The following comment was recently submitted for Grapevine: "What a travesty that President Obama, who is the commander-in-chief, is going to skip going to Arlington National Cemetery on Memorial Day. I mean, what an outrage. What a slap in the face to everyone who has served in our military that he would rather go to Chicago for the weekend than go to Arlington National Cemetery. Every president has gone to Arlington National Cemetery and for this president not to do it is just a travesty, just an outrage."
This kind of statement that is designed to evoke the same emotion in readers --self-righteous indignation. And if every word in that commentary was true, it might deserve at least a little bit of outrage. But skeptic that I am, I had to find out how much of it, if any, was true.
Here's what I found out.
It's true that President Obama is planning to spend the holiday weekend in Chicago, where he is scheduled to honor America's fallen heroes with a speech at Abraham Lincoln National Cemetery near Chicago.
Vice President Joe Biden will take his traditional place at Arlington.

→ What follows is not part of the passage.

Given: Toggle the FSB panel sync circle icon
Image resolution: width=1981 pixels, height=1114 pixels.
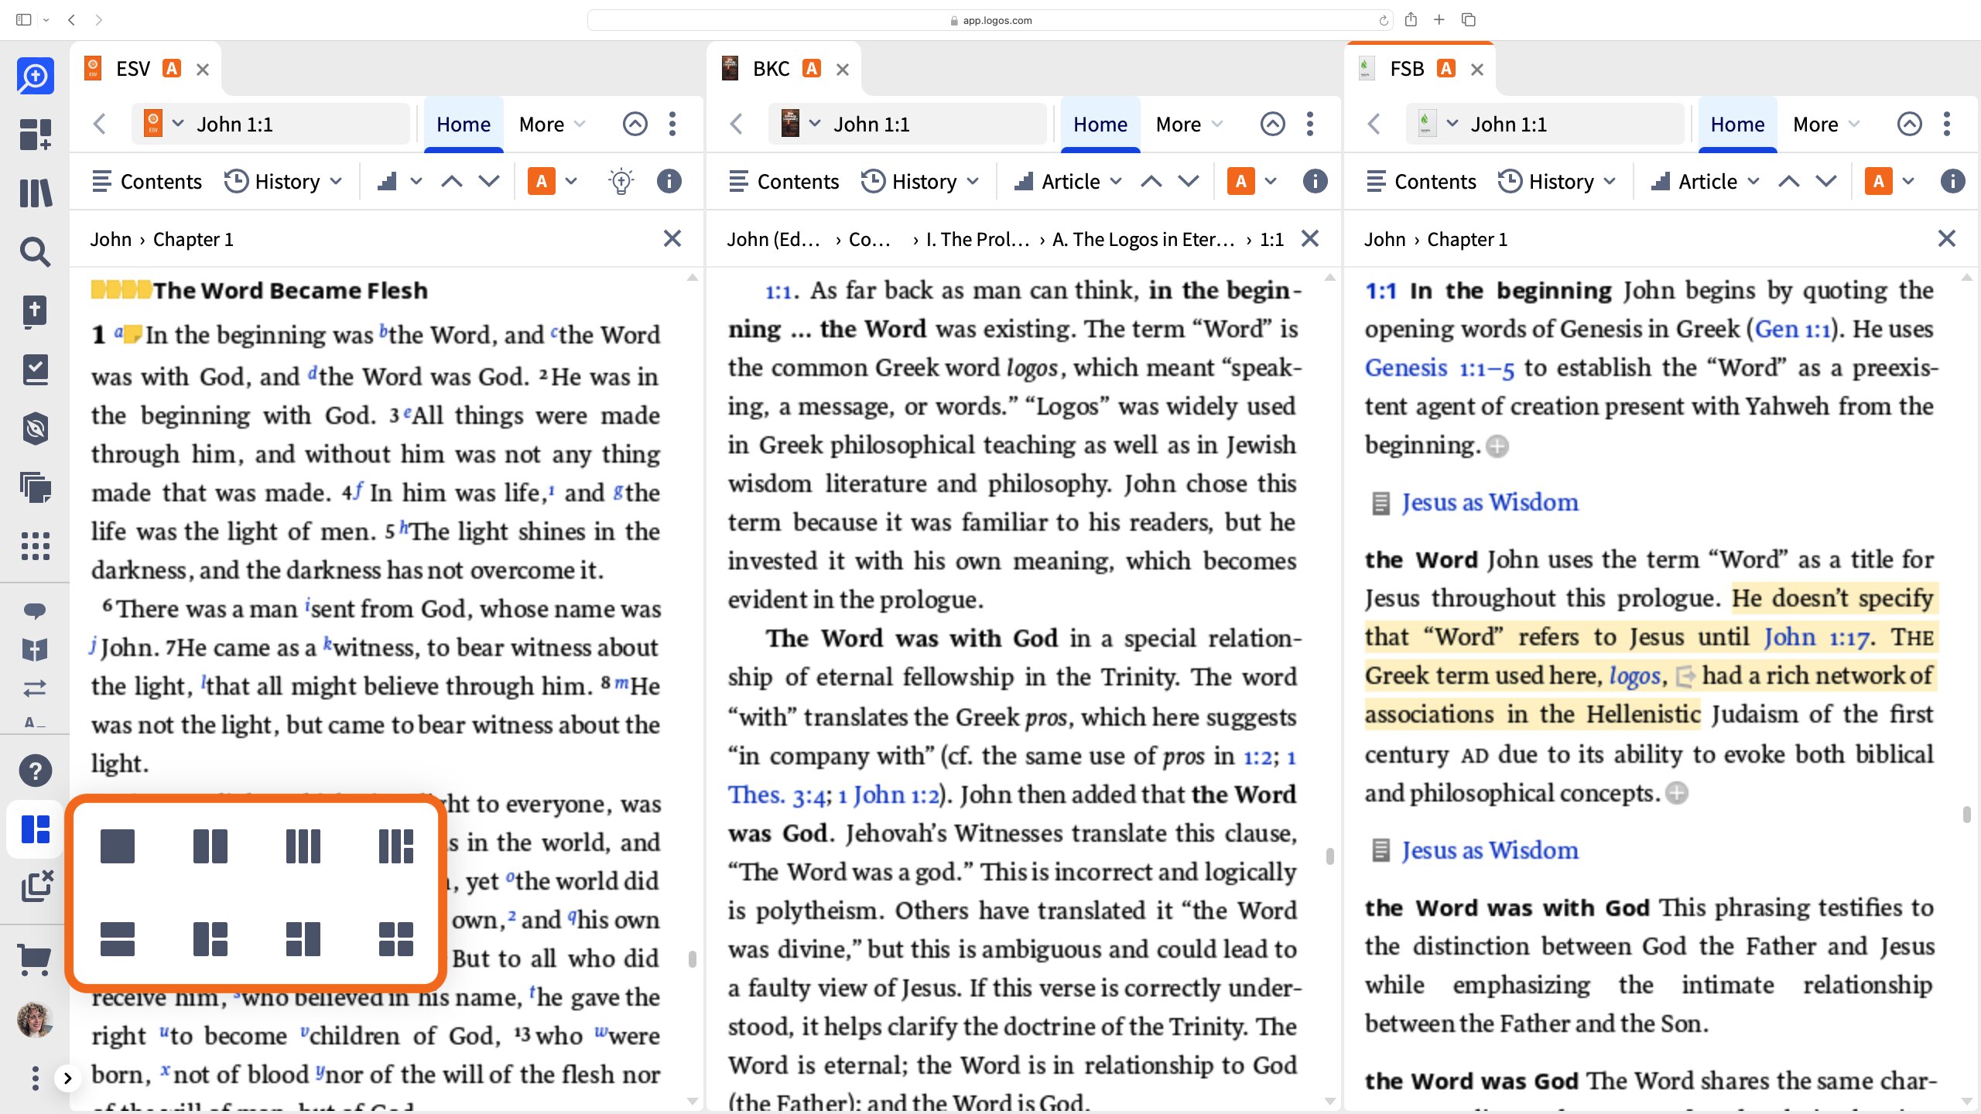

However, he is far from the first president to be absent from the Arlington ceremony.
President Ronald Reagan skipped Arlington on Memorial Day on four of his eight years in office, sending various substitutes in his place.
President H.W. Bush, who was a World War II veteran, did not attend the Arlington Cemetery ceremony at all while he was president; he spent three of them vacationing in Kennebunkport, Maine, while Vice President Dan Quayle laid the wreath.
And President George W. Bush was out of the country on Memorial Day 2002.
Given this information, it is clear President Obama not only is not the first to break with tradition, but is, in fact, following in the footsteps of some of his more recent Republican predecessors.
President Clinton, a Democrat, is the only president in three decades who never missed a Memorial Day wreath-laying at Arlington.
Save your outrage for something else President Obama has done (or failed to do) -- or bestow it equally on all the presidents who broke with this time-honored tradition, including Reagan, Bush and Bush.